Some Heritage and Pastured turkeys can come with a higher price tag than your average bird and while not everyone finds it in their budget to purchase one, a lot of folks are willing to shell out a little extra to know their turkey farmer. Find one near you via the Local Harvest website. And while you’re there, check out the listings for 2013 CSAs!

 

 

Pheasant and Small Game Fowl: For the Hunters

Those of you who stay basic and dine on self-caught meat get the award for being the most sustainable. John Manikowski, the creator of the Wild Fish & Game Cookbook, wrote a wonderful essay for the Global Gourmet back in 1996 that is a great how-to as well as why-to for those of you plan to dine on pheasant or another kind of small game fowl. We highly recommend reading it.

 

 

Tofurky: For the Vegetarians

Having spent quite a few Thanksgiving holidays as a vegetarian, I think it is safe to say that even a conventional store-bought feast offers more than enough for a great “side item sampler.” But of course I realize that our vegetarian hosts out there may want to have that main dish in the center of the table so in comes the notorious Tofurky. Kudos for the fact that no animals were harmed in the making of your meat-substitute, but please remember that the Tofurky requires quite a bit of processing and input and is probably not the most sustainable choice.

 

Turducken: For Heaven’s Sake, How Are You On This Blog?!

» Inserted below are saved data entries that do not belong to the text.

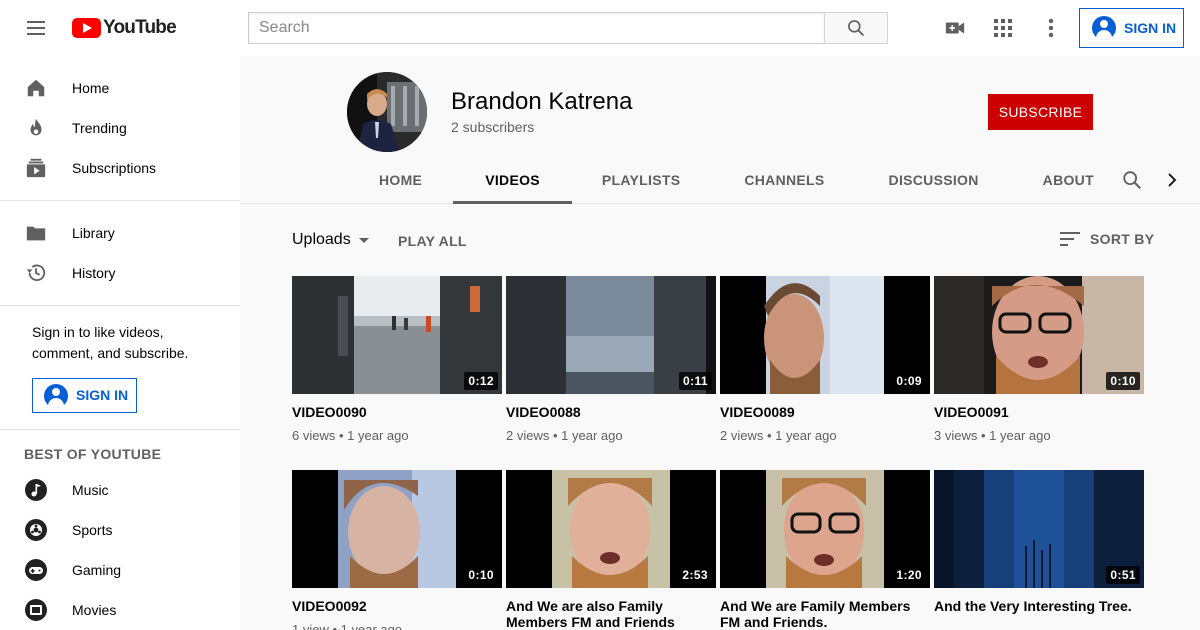 The height and width of the screenshot is (630, 1200). Describe the element at coordinates (611, 412) in the screenshot. I see `video-title: VIDEO0088` at that location.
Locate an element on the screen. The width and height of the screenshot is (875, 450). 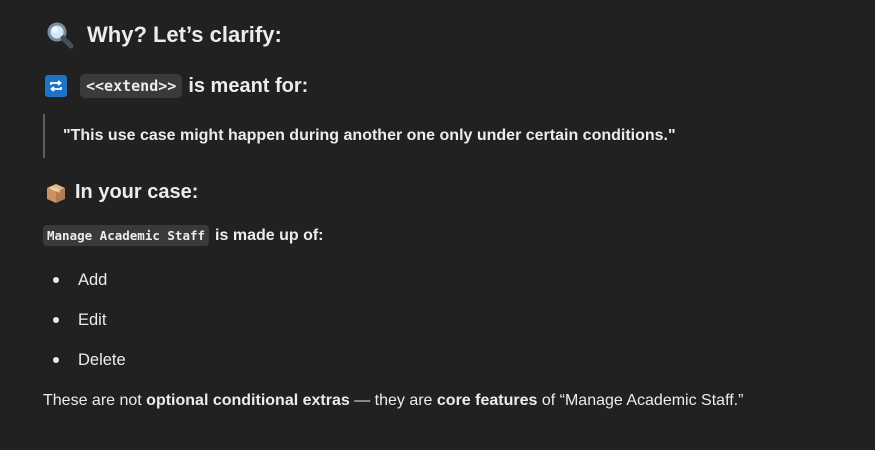
summary-part1: These are not is located at coordinates (95, 400).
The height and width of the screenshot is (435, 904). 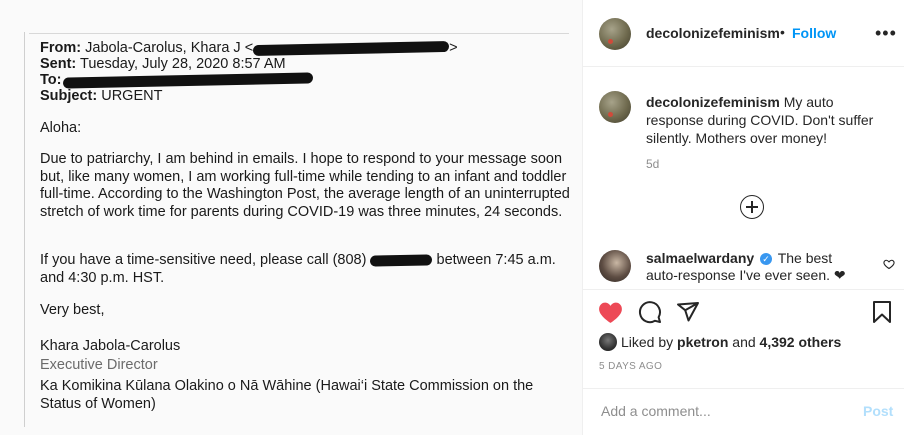 I want to click on signature-name: Khara Jabola-Carolus, so click(x=110, y=346).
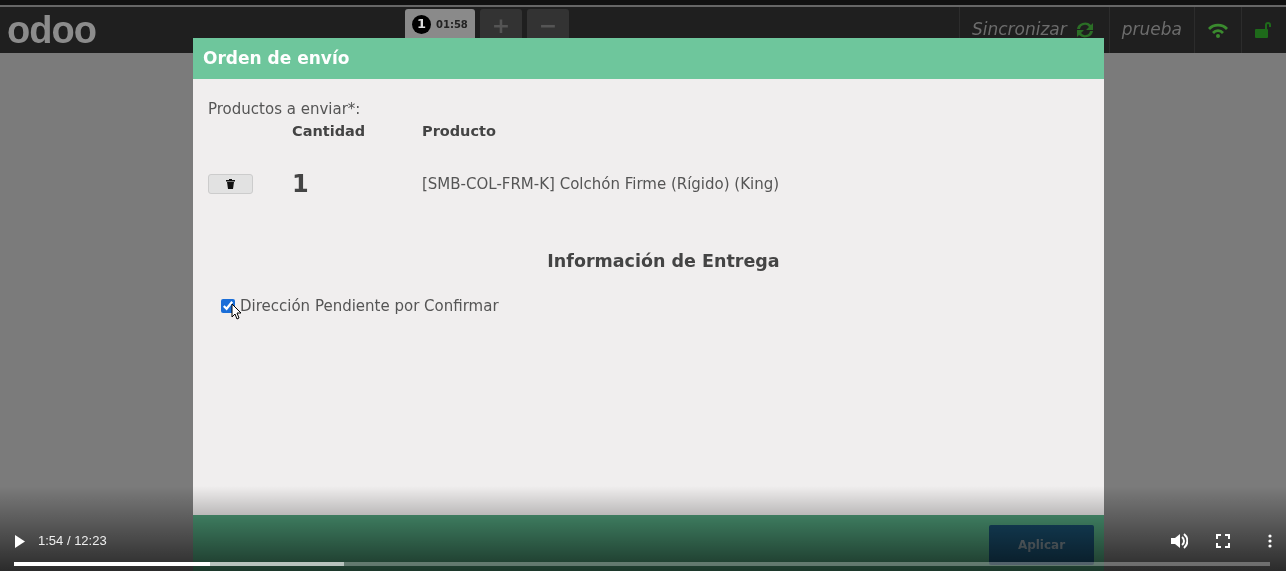 Image resolution: width=1286 pixels, height=571 pixels. Describe the element at coordinates (664, 262) in the screenshot. I see `section-title: Información de Entrega` at that location.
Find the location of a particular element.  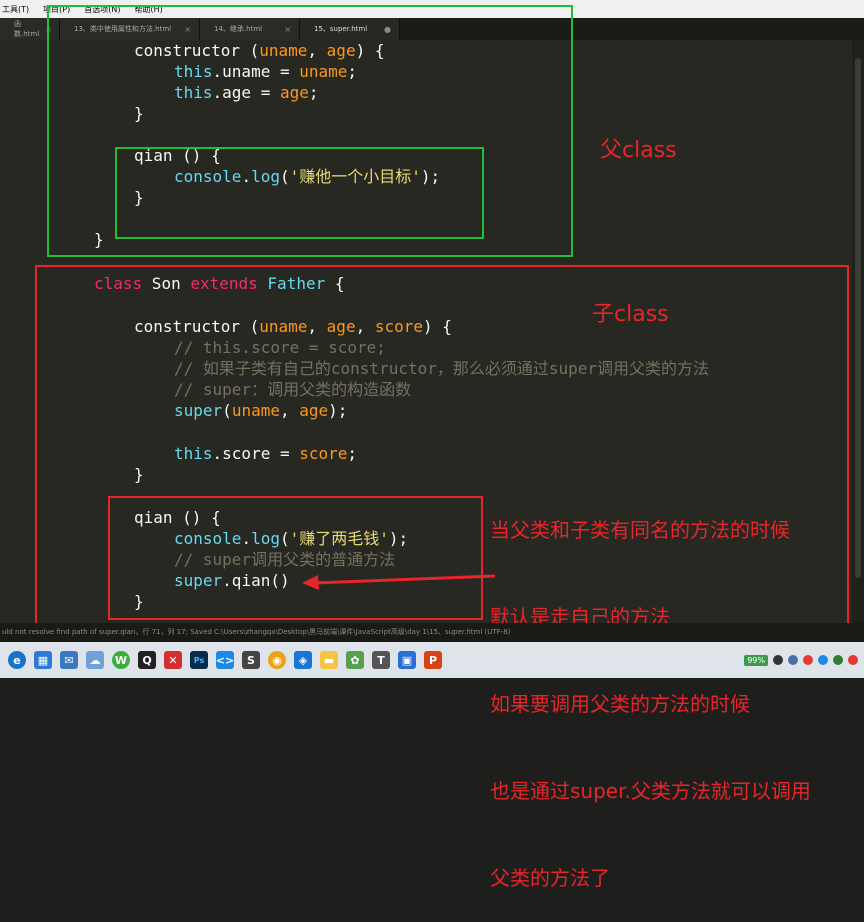

menu-bar: 工具(T) 项目(P) 首选项(N) 帮助(H) is located at coordinates (432, 9).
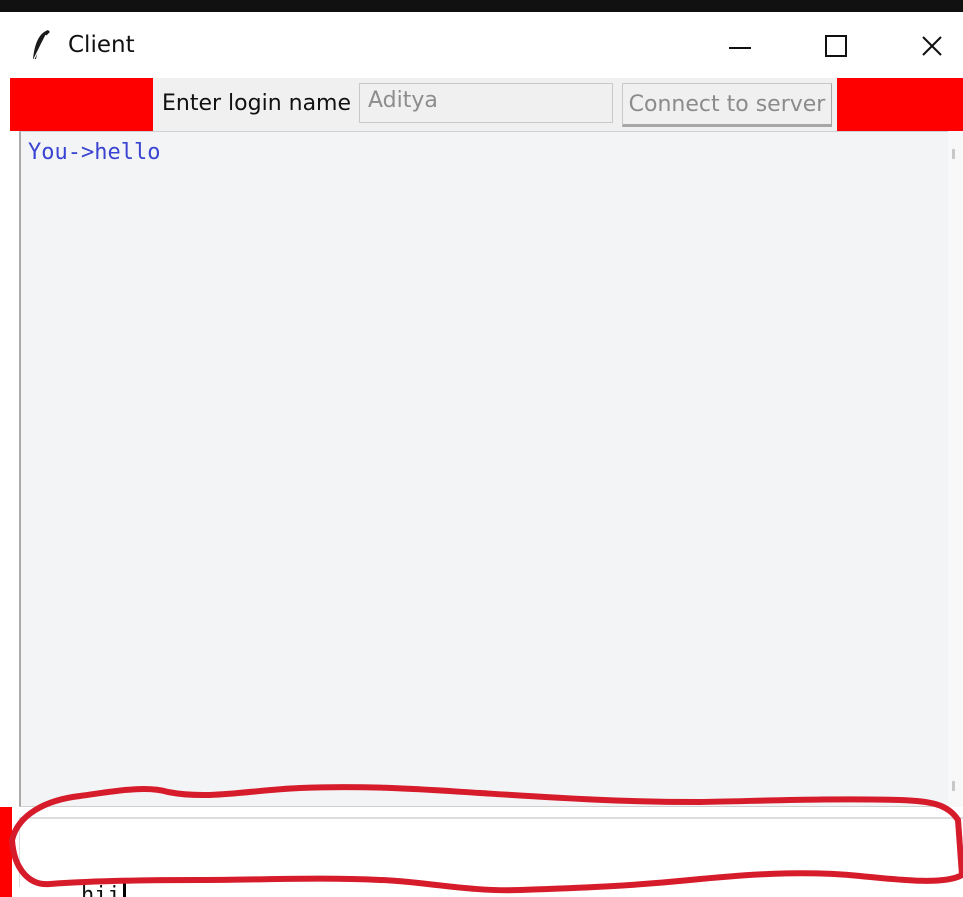  I want to click on close-icon, so click(932, 46).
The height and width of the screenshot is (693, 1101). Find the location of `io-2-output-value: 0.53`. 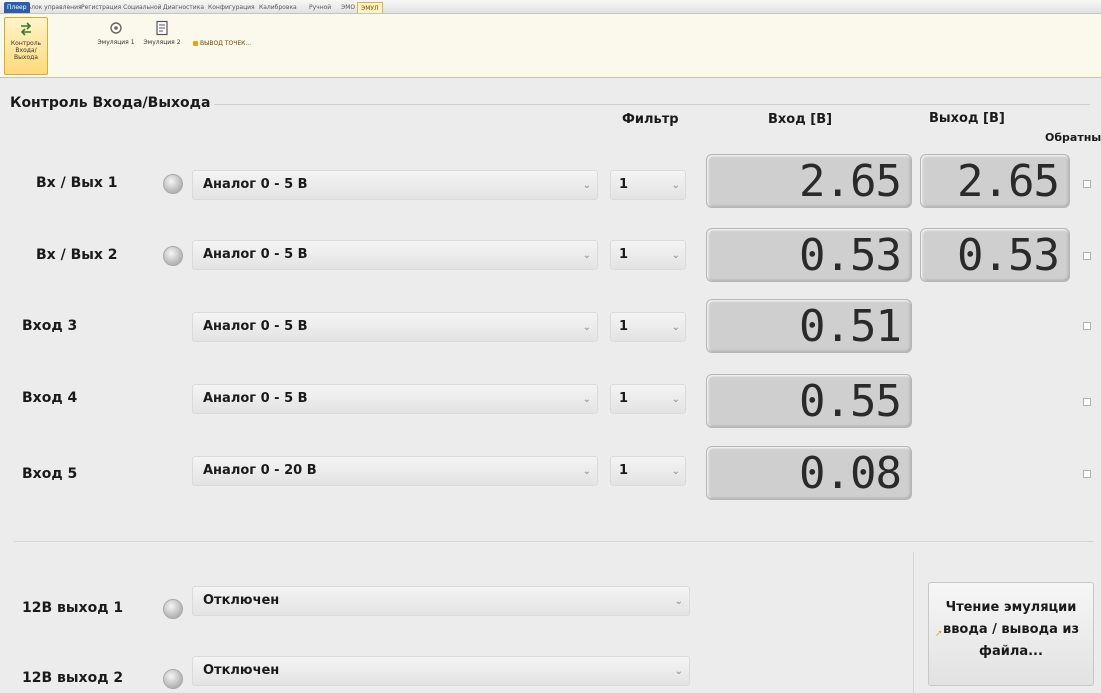

io-2-output-value: 0.53 is located at coordinates (1008, 256).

Visited Wikipedia for this one. Their definition is as follows: “A turducken is a dish consisting of a de-boned chicken stuffed into a de-boned duck, which itself is stuffed into a de-boned turkey. The word turducken is a portmanteau of turkey, duck, and chicken or hen. The thoracic cavity of the chicken/game hen and the rest of the gaps are stuffed, sometimes with a highly seasoned breadcrumb mixture or sausage meat, although some versions have a different stuffing for each bird. The result is a fairly solid layered poultry dish, suitable for cooking by braising, roasting, grilling, or barbecuing.” Our definition: For the most part, these are gluttonous dishes consisting of too-much meat shoved into one another that may have some historical and traditional relevance to the very wealthiest of 18th century diners but now caters mainly to the growing obesity epidemic in America (not to mention heart disease and many other health problems associated with a western diet). So if you’re into that, got for it. But we’re hopeful that most folks nowadays are opting for a sustainable table instead!